Experiencing flashbacks is the re-living of a traumatic moment of the past, which can be auditory, visual, sensory, or even tactile.

This is not an uncommon symptom of Post Traumatic Stress Disorder, but as DID is the highest on the PTSD spectrum, it is incredibly common to re-experience trauma, as though it were happening in the moment.

*Speech insertion*

This is described as unintentional or disowned utterances.

We often have brief switches where one of my Headmates comes forward for only a word or sentence, or sometimes merely a facial expression. I refer to these as micro-switches. I realize when this happens and feel detached from identifying with what was said because it belonged to another part of our dissociated whole.

*Temporary loss of well rehearsed knowledge or skills*

One Headmate might have an ability that the others don’t. This can lead to moments where those with DID will know how to do something with ease, while other times, the answers or skills are a struggle, or complete mystery.

My skill would be human connection and relating through emotion. I connect deeply with language and with how to weave it into an artistic representation.

If John Q is at the front, while he may be adept with facts and research, or intellectual debate, he knows little on relating to people, or to himself in order to connect with others.

It was like we had to re-learn friendship, communication, or connecting with caring about relationships at all. During a longer period of John Q on the surface, we were writing a conference speech. The chunk of perhaps 10 minutes of the text that he input was entirely unusable. It was purely factual and dry of emotion. It was more like an educational course than a way to reach the audience in a personable way.

We had asked our therapist from at that time to teach us to communicate again. We sent an email in French that translates to basically, “The re-structuring of the capacity for communication.”

On the flip-side, if I’m at the front and John Q is not, I do not have the capacity to explain the linguistic nuances of an inductive inference…

*Let’s Summarize*

To recap these points of signs and symptoms, there are far more subtle indications than are generally taught, or known about.

Most indicators are invisible to perception of those around us and go more-so behind the scenes, so to speak. You won’t see or detect when there’s chatter between Headmates. It’s far more subtle than most imagine, which is likely why these dissociative signs are missed, or dismissed as quirks.

So, what’s the treatment for Dissociative Identity Disorder?

There are no medications for Dissociation. The only treatment for DID is long-term psychotherapy. This consists of either two or three therapeutic stages.

The first is to develop coping skills for facing PSTD symptoms, strong emotions, or destructive behaviour.
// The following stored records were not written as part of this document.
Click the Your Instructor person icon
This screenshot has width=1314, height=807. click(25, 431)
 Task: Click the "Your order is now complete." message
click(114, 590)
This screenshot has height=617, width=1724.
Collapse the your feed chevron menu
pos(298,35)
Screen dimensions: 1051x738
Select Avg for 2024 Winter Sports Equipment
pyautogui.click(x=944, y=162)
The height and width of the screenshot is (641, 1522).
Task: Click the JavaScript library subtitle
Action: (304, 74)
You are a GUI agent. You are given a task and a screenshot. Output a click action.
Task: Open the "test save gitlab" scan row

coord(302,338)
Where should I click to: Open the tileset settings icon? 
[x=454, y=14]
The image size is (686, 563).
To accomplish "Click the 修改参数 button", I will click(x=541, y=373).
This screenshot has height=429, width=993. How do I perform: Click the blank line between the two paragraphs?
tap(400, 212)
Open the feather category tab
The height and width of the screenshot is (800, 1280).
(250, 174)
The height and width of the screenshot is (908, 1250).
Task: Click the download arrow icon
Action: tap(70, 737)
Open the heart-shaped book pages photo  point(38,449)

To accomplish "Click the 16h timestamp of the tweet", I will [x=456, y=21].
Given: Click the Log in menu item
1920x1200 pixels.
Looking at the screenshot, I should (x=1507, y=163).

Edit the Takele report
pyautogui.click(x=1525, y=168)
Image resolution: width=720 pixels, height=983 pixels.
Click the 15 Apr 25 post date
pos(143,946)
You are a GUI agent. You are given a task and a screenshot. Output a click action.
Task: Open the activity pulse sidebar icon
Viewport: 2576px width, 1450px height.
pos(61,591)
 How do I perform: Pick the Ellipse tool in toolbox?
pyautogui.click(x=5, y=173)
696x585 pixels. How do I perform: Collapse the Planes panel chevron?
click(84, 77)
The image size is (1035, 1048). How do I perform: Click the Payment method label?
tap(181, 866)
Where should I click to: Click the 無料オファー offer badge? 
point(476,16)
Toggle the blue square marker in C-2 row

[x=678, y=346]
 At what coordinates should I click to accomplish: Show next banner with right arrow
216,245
There needs to be a tolerance for heightened feelings or traumatic memories.

The second stage is to face our past trauma and learn to work through it so that it doesn’t have such a strong impact or hold on us. We can then move forward from such experiences and be more connected as a system.

For some, the process stops there. As opposed to previously, when the concept of functional multiplicity and remaining as a system was not accepted, this option is now often left open. We can decide if we move onto step three, which is integration to a unified self.

We may start off the first step determined to reach the end of the third, but then changing our minds to stop at step two in acceptance of multiplicity. Or, a system might begin with the conviction that they will never integrate, but find themselves at ease and welcoming it.

Integration is not always possible. For those that it is, regardless of what a system chooses for themselves, the options should be clear and properly explained so that their informed decision is one to be worked toward and accepted.